Ski Halfpipe (FSHP)
Halfpipe ski makes its Olympic debut in 2014. Halfpipes originated from surfing and then skateboarding when surfers in California decided that trying to skate in some huge storm drains and empty swimming pools might be a fun thing to do when the waves weren’t pumping. This eventually evolved into skate-specific halfpipe so the athletes could “drop in” (start off on the lip of the pipe).
Skateboarding moved over to the white waves when snowboard was introduced and snowboarders decided they wanted to bring what they had perfected on concrete over to the snow. To make a long story short, skiers saw the snowboarders flying out of the pipe and felt the desire to go higher. Voila! A new discipline was born.

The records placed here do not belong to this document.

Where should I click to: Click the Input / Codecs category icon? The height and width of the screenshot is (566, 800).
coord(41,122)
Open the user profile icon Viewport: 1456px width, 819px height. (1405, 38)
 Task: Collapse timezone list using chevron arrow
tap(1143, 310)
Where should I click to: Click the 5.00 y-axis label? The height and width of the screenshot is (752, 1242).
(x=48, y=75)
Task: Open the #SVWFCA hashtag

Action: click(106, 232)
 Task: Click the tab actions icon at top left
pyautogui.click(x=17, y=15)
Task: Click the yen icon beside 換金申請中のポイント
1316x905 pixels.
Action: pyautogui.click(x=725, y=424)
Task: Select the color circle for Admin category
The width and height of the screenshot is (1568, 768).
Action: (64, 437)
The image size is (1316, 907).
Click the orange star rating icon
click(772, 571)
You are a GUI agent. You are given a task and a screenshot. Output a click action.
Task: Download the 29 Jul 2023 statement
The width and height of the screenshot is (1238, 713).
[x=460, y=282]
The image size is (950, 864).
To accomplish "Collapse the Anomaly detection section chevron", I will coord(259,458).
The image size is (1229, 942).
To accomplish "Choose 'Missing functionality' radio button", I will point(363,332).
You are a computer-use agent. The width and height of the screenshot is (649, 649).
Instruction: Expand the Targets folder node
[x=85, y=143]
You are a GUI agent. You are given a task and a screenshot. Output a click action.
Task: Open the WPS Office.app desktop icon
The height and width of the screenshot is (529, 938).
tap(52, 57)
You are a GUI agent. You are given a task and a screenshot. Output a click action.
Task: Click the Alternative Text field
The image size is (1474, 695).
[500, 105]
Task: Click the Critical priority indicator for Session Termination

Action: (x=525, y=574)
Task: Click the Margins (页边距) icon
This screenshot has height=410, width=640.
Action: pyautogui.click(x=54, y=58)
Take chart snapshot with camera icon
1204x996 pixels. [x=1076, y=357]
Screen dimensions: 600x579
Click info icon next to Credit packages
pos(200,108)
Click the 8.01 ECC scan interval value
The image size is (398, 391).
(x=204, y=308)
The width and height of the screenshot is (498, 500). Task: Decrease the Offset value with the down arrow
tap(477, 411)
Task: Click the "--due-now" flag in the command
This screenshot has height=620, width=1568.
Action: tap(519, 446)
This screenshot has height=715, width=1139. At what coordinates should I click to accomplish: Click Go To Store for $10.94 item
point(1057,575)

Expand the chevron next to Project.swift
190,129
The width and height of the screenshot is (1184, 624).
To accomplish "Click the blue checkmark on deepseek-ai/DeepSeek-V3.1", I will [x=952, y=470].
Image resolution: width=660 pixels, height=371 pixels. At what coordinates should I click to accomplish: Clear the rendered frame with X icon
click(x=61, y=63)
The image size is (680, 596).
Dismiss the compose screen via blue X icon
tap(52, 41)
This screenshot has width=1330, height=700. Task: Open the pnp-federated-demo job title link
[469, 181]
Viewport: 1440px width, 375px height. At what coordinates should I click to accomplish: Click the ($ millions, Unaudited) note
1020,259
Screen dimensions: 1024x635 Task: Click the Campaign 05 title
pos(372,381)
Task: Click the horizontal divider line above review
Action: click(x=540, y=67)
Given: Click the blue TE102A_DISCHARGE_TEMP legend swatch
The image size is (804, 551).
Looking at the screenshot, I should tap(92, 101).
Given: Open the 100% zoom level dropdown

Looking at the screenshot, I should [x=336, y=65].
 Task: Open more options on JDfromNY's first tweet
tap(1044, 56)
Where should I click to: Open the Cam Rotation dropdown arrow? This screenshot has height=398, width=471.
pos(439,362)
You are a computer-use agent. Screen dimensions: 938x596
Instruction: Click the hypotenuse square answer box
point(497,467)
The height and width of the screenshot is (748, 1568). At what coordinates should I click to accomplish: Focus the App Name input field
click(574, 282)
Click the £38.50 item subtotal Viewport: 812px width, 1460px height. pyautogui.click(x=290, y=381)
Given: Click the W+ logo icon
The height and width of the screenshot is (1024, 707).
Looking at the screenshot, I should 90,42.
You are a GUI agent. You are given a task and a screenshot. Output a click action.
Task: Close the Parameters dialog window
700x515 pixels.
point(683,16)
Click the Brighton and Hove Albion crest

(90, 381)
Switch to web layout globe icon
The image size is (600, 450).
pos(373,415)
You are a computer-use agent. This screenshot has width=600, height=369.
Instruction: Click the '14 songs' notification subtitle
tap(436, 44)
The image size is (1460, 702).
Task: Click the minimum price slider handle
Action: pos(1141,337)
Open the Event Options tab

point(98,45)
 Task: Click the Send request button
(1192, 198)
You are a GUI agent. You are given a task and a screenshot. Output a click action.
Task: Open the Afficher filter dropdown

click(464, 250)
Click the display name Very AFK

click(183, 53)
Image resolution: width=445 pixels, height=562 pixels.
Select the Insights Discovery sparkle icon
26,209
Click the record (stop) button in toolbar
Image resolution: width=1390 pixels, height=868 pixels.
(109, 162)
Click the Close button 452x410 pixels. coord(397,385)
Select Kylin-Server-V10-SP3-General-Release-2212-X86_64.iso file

As the sport has evolved, so have the tricks. Whereas a few years ago 1 1/2 spins and a bunch of grabs were the tricks of the day, now it is not uncommon to see two or three tricks involving two-and-a-half spins as well as double flips or variations of singles in one run. To match the evolution of the tricks, the pipe has been getting bigger and the standard competition pipe is now 22 meters wide.
In competition athletes are judged on: Amplitude: How much air athletes get out of the pipe, DD: The degree of difficulty of the tricks they perform, Execution: How well the athletes perform their tricks.